Several very common reasons for jumping mice pointers are the number of cached icons (too many WILL start to cause it), or the Read Ahead buffer in MS's lousy Disk Cache. I set mine to ZERO, since with IDE drives, if a simultaneous request for a disk read occurs, it will cause tiny "pauses" or "jitters". I tried it (deliberatly) today, and sure enough, it was there (Opera or not!)... its an OS issue.
Also, the location and fragmentation of your Swap File can (will) cause it, under many circumstances. MS cannot control it's own swapfile in defrag... which is typical of sloppy work by MS. You need a good defrag program like Norton to do make your swapfile run well (called pagefile.sys in NTx). I position my swapfile (and my pagefile for NTx) on the outer disk track (the absolute fastest location) with Norton. MS in utterly incapable of doing this. You also need to set your Swapfile to PERMANENT. MS will not do this for you. But you can force it, and MS will complain loudly and scare you with warnings if you try, but it is the right thing to do for performance.
PageFile Call Async Manager can be disabled (MS enables it).
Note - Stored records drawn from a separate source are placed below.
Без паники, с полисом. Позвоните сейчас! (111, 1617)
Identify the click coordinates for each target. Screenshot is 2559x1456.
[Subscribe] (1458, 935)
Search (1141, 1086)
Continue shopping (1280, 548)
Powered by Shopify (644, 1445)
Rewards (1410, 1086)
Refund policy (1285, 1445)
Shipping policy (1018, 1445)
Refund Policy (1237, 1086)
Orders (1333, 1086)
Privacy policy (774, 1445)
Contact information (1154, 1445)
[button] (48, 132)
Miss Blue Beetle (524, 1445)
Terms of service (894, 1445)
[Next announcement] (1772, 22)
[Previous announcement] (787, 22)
This stops the MS Memory Manager from asynchronsly writing out swap file buffers during VFAT idle times. This reduces Virtual Memory swapping, but should only be done if you have large amounts of free memory.
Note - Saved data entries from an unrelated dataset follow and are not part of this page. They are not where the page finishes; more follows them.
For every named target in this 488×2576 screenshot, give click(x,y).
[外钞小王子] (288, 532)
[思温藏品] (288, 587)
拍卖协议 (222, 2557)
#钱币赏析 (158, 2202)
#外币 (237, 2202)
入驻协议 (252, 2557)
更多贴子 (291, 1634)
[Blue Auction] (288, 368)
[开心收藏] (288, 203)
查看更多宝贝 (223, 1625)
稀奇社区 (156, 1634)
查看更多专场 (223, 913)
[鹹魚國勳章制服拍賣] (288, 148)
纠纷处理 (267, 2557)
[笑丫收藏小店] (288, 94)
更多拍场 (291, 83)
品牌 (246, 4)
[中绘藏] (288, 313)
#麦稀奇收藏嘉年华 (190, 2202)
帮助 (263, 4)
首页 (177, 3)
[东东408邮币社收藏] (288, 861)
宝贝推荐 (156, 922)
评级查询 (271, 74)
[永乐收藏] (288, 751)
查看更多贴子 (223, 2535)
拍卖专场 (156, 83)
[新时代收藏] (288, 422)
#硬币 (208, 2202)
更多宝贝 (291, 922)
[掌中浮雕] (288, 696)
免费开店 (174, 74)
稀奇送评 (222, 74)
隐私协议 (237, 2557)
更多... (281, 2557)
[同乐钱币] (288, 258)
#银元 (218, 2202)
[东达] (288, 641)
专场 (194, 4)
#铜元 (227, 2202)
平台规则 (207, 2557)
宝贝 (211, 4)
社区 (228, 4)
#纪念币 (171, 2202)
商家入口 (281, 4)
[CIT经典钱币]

There are dozens of other things, and most are technical, and only required because MS is so utterly bad at delivering a good OS to the consumer. You almost need to be a rocket scientist just to get a MS operating system working anywhere near its best efficiency. The average user has no chance setting up their OS in the most optimum way.
So it's just self-defense to learn about your OS, if you are stuck with MS.
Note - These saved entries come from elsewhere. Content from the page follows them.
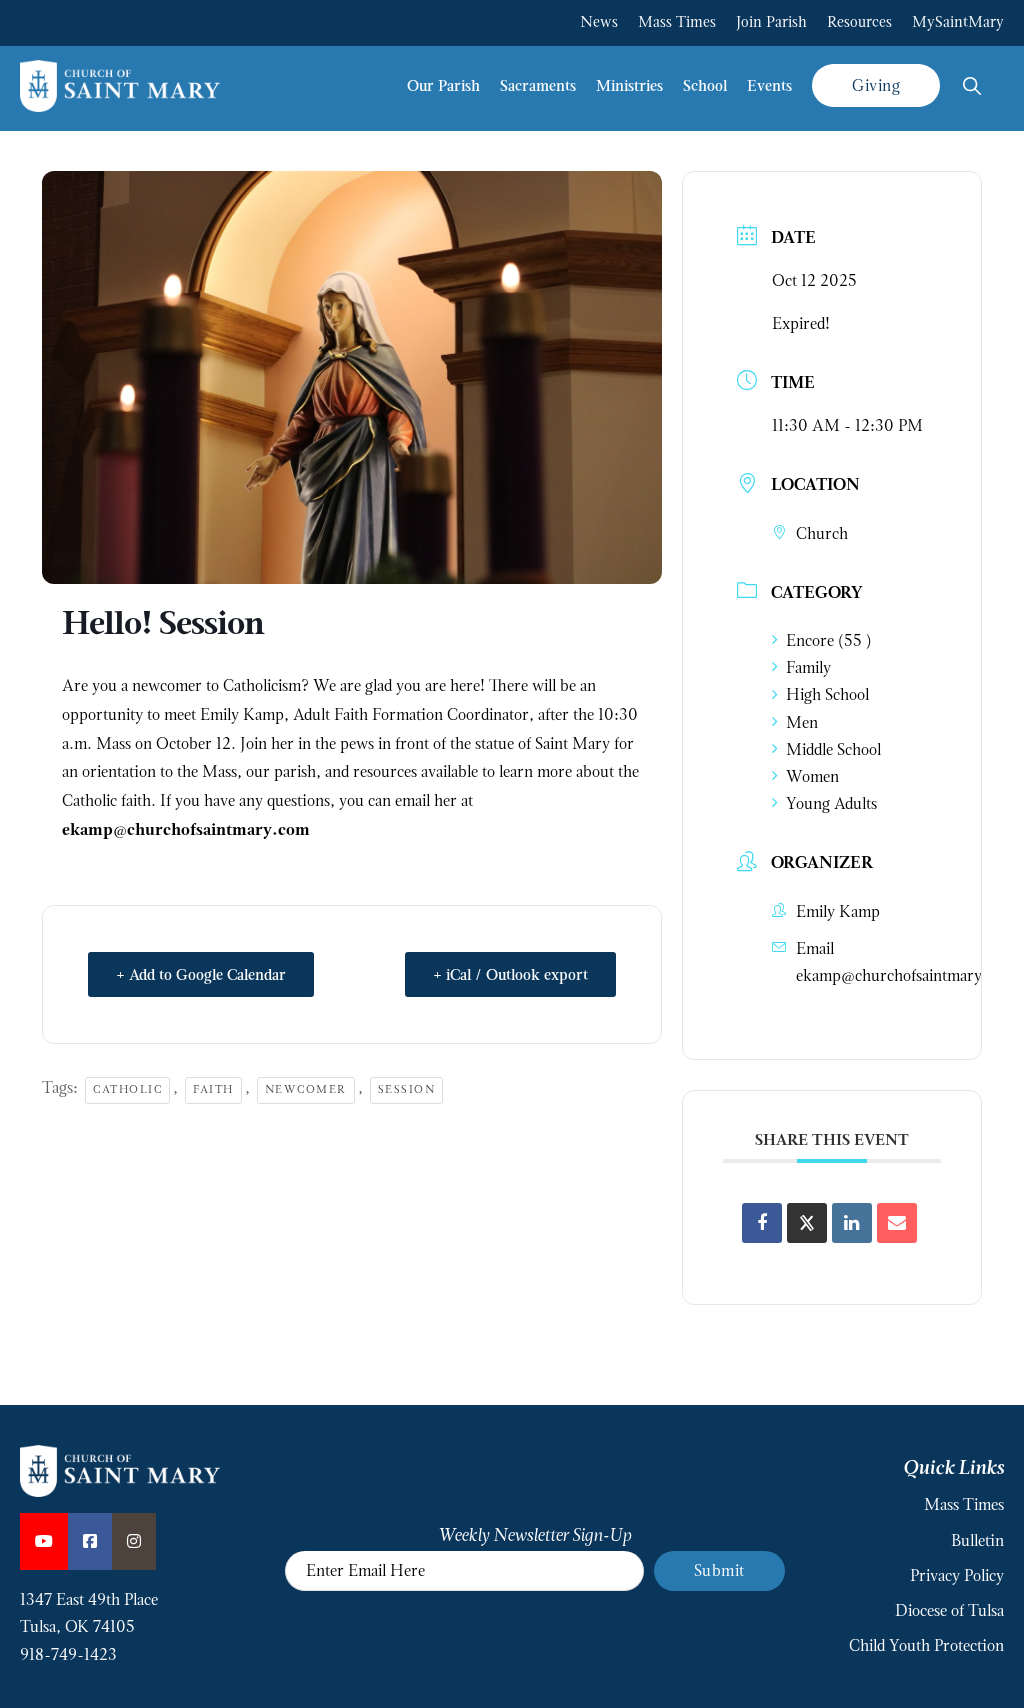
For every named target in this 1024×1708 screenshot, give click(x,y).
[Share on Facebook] (762, 1223)
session (407, 1089)
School (705, 85)
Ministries (629, 85)
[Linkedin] (852, 1223)
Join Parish (771, 22)
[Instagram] (134, 1541)
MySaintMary (958, 22)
BTW, I use MS Win95 OSR 2.1, and do things with it the MS testifies in court are impossible, and therefore why they commit their crimes. It is of the ultimate Irony that Win95 OSR 2.5 and 2.1, if you can tame the beast, is much faster than any MS GUI OS, except Win98xx . Mine Win95 is more stable than most people running Win2K, and especially XP.
However, Win95 does have certain limitations, since MS has included some things in DKs to developers that render some programs impossible to run in Win95... most notably for me is Photoshop 6.xx and 7.xx, which I use Win2K.
No OS after Win95 can reboot as fast. All MS OSs will crash, and more frequently for power users. On this particular install of Win95, I've run it stable on an overclocked machine (e.g, hot chip) for over 2 years (not continiously, but without reinstallling it). My registry is error-free (but about 8 MB with hundreds upon undreds of installed programs) and compact (no data holes). But then I have had to learn lots more about the MS crap since all the government computers in our offices run it, LOL. MS practically gives the software to us Gov't entities, since it forces lots of people to buy the real things to be compatible.
BTW, for most people I'd just recommend Win98(SE) with all the updates. There are dozens of updates. Apply them, and do it in the right order, for best performance

. If your machine is running "OK", don't run off and dowload stuff and install it, unless you know exactly why you are doing it, though.